A Utah mom who gave birth after being impregnated with her late husband's sperm is fighting a ruling denying her son the Social Security survivor benefits of his father.
Gayle Burns gave birth to her child two years after her husband Michael’s death, and says it was her husband’s dying wish to have a son or daughter after he died. However, after the birth of her son Ian, she says her child was denied his father’s Social Security survivor benefits. Burns fought the ruling and the case went to the Utah Supreme Court.
Burns says there was no written statement from her husband confirming his intent, only a semen storage agreement.

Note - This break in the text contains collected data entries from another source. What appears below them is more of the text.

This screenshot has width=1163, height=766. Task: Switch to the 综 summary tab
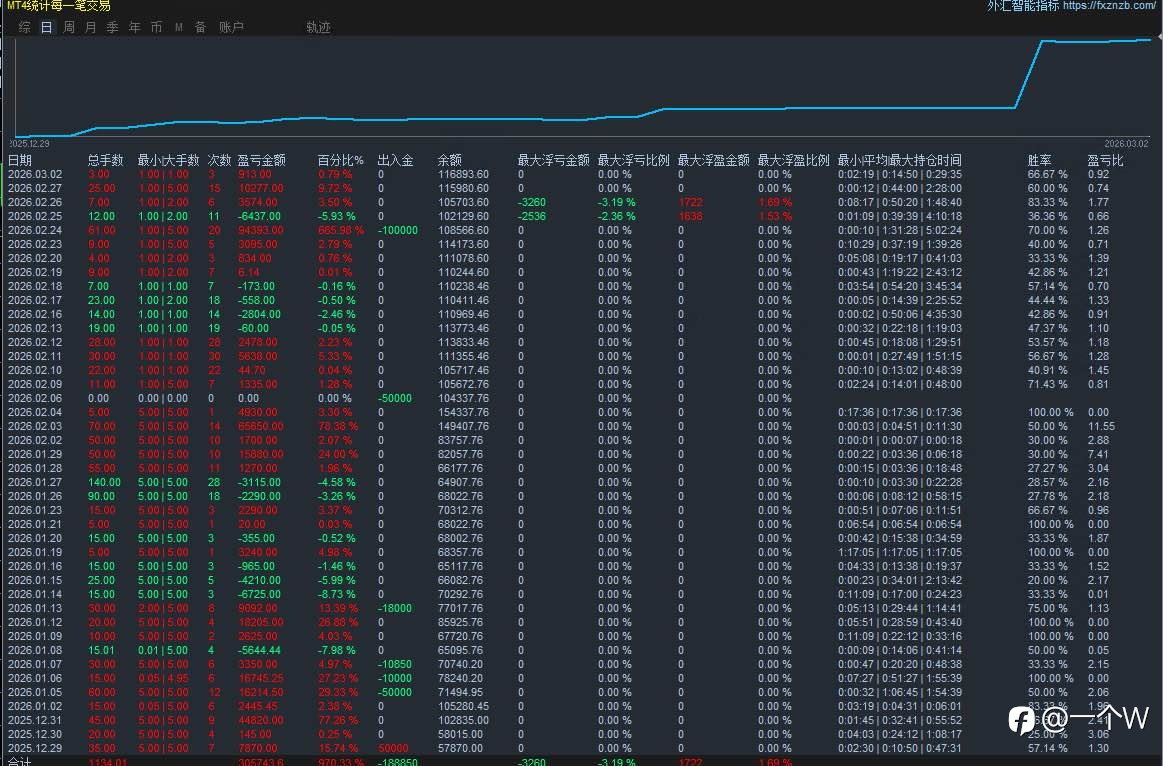pos(25,28)
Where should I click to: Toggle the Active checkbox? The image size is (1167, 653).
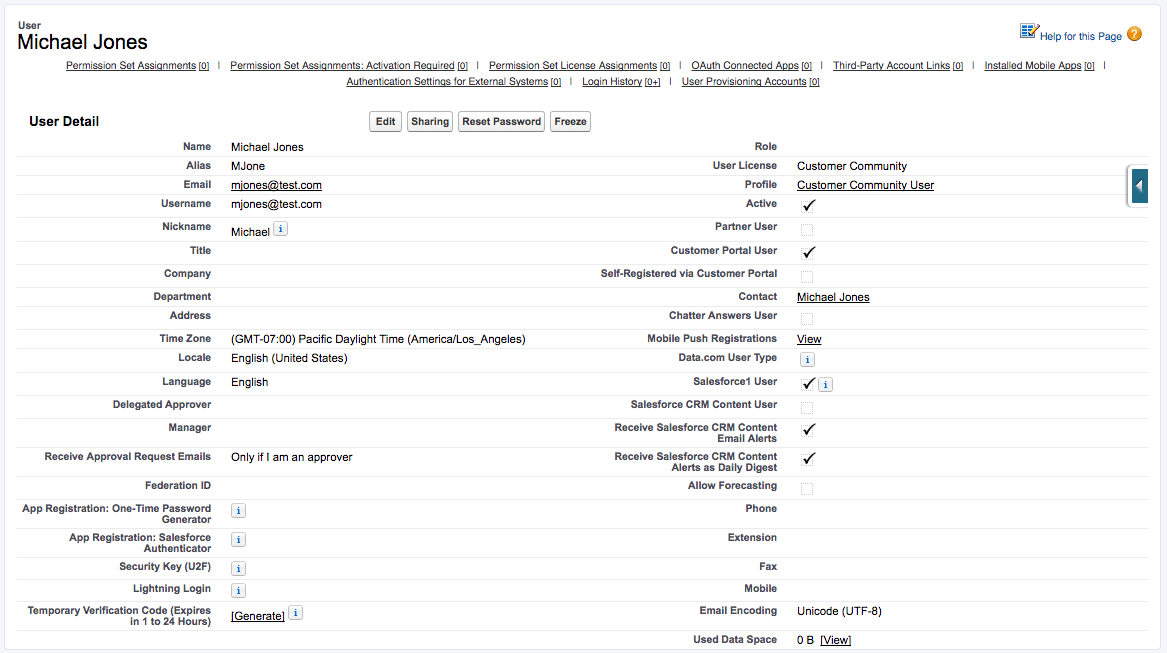(808, 205)
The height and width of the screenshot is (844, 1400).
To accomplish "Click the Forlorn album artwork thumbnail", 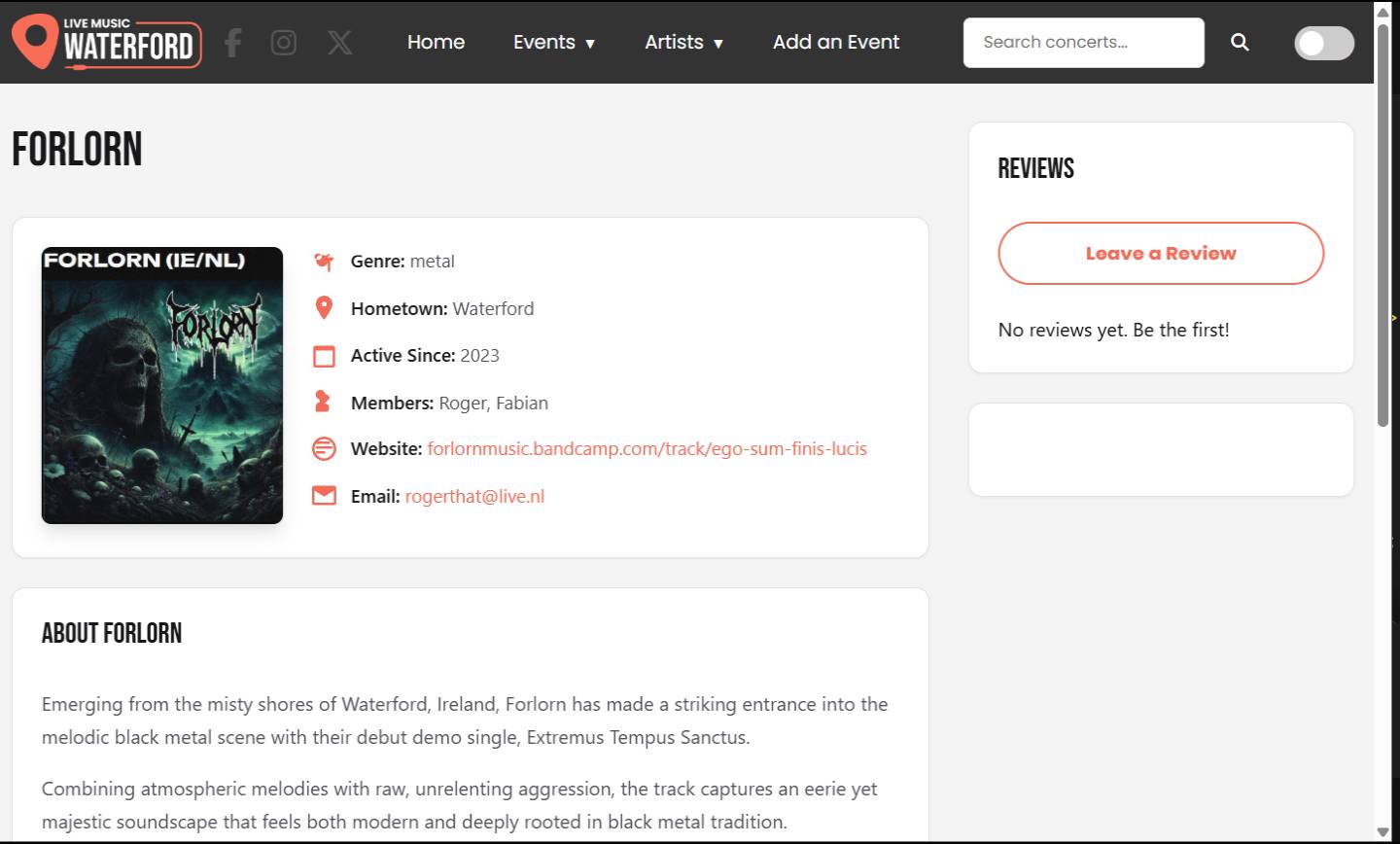I will click(x=161, y=385).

“We never thought he was going to die, so it never occurred to us to make that finality of having that in black and white,” said Burns.
Burns is concerned that a recent U.S. Supreme Court ruling in a case similar to hers will hurt her chances. In that case, the U.S. Supreme Court left it up to each state to decide on such cases.
“It would be sad … yes the money would help me, definitely, but it’s more of the whole of them almost saying Michael didn’t intend to or didn’t want this child and it hurts,” says Burns.
At stake is up to $108,000 that could be paid to Ian until he turns 18.
“I didn’t just go in there and say 'Hey, can I get 600 bucks a month because that would really help?' No. They said based on what your husband put into the system, this is what your son would get,” Burns said.